## EXERCISE DETAILS
From the data that follows, report the number of lines including "legend", and only that number.

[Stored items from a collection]
Content starts

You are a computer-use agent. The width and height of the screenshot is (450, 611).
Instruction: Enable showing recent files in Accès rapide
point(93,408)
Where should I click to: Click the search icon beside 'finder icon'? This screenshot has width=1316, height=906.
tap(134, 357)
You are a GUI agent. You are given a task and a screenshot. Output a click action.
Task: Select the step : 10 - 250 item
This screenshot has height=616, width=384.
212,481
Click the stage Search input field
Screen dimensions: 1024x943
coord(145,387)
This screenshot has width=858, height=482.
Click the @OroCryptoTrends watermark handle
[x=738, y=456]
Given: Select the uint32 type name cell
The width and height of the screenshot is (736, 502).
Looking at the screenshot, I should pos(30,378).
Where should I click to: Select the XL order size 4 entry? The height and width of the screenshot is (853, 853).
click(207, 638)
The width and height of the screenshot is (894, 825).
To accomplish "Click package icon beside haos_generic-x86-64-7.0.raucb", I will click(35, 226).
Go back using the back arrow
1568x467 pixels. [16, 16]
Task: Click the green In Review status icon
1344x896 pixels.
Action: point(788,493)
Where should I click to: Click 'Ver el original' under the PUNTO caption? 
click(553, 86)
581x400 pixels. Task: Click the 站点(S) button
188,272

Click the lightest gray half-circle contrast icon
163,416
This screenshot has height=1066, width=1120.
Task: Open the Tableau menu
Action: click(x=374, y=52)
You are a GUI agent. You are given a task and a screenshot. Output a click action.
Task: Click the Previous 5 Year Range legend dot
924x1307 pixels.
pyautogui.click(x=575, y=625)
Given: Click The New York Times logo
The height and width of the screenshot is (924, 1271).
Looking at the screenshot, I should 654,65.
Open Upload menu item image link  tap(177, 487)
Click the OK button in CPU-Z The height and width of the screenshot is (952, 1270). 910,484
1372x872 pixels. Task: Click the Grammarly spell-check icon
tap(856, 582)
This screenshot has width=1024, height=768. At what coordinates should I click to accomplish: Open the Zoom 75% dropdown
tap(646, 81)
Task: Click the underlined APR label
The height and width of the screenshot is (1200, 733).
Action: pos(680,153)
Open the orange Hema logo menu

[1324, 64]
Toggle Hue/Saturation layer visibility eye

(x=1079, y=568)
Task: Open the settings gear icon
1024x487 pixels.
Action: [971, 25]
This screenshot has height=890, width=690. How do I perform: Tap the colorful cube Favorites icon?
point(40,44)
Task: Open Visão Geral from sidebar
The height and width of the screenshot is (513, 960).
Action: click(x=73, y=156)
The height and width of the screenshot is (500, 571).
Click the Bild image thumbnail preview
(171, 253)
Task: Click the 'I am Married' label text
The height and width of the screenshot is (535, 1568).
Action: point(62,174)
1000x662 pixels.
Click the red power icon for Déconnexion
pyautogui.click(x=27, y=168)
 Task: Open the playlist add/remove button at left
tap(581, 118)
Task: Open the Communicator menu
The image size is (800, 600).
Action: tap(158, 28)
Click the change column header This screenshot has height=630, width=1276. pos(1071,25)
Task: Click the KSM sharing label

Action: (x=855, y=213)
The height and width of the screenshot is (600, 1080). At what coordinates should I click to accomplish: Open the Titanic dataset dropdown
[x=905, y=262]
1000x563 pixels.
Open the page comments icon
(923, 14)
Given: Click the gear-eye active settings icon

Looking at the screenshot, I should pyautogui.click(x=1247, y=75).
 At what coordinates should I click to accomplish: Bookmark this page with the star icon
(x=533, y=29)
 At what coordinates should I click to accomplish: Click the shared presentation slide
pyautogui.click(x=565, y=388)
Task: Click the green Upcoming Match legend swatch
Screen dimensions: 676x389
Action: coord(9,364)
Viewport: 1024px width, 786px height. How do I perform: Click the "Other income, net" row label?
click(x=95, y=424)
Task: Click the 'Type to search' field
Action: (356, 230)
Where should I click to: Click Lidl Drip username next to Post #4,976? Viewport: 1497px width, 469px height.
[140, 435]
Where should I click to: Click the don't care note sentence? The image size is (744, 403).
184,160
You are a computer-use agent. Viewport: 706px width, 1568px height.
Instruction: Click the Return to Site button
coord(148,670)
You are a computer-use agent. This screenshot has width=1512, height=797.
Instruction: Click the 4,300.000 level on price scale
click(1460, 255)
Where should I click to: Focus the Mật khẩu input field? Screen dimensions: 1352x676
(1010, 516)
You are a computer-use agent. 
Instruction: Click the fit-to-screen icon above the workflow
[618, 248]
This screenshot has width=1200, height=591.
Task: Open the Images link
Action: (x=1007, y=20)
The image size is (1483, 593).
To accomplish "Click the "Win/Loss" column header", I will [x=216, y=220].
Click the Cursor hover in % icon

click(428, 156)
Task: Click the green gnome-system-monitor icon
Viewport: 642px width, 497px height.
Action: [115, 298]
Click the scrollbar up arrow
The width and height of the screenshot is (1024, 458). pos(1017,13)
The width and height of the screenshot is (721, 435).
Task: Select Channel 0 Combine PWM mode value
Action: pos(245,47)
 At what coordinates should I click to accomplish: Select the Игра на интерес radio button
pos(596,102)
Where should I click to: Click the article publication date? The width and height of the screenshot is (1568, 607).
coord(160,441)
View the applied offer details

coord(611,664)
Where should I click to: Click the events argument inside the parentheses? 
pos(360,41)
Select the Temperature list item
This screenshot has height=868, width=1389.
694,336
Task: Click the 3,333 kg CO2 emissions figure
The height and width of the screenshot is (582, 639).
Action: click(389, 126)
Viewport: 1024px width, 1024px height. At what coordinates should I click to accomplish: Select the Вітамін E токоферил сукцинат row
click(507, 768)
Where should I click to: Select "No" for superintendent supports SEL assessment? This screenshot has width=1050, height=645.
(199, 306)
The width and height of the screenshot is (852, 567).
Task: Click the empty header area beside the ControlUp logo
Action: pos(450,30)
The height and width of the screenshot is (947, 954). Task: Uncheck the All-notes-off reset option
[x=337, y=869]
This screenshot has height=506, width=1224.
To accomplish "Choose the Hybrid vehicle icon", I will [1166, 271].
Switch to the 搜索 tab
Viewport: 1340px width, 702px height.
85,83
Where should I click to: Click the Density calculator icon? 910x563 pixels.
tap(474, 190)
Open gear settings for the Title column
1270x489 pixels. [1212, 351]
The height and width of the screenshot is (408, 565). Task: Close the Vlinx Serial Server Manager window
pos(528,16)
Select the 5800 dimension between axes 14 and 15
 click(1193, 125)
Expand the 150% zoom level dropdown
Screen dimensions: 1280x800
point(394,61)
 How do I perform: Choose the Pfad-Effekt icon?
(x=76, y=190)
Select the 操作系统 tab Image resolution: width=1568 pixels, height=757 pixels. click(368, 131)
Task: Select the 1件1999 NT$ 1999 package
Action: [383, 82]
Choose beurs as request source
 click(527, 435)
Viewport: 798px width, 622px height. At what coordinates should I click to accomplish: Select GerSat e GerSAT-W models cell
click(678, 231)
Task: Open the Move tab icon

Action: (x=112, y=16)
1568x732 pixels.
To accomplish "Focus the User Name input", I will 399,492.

Content ends

## OUTPUT FOR THIS EXERCISE
2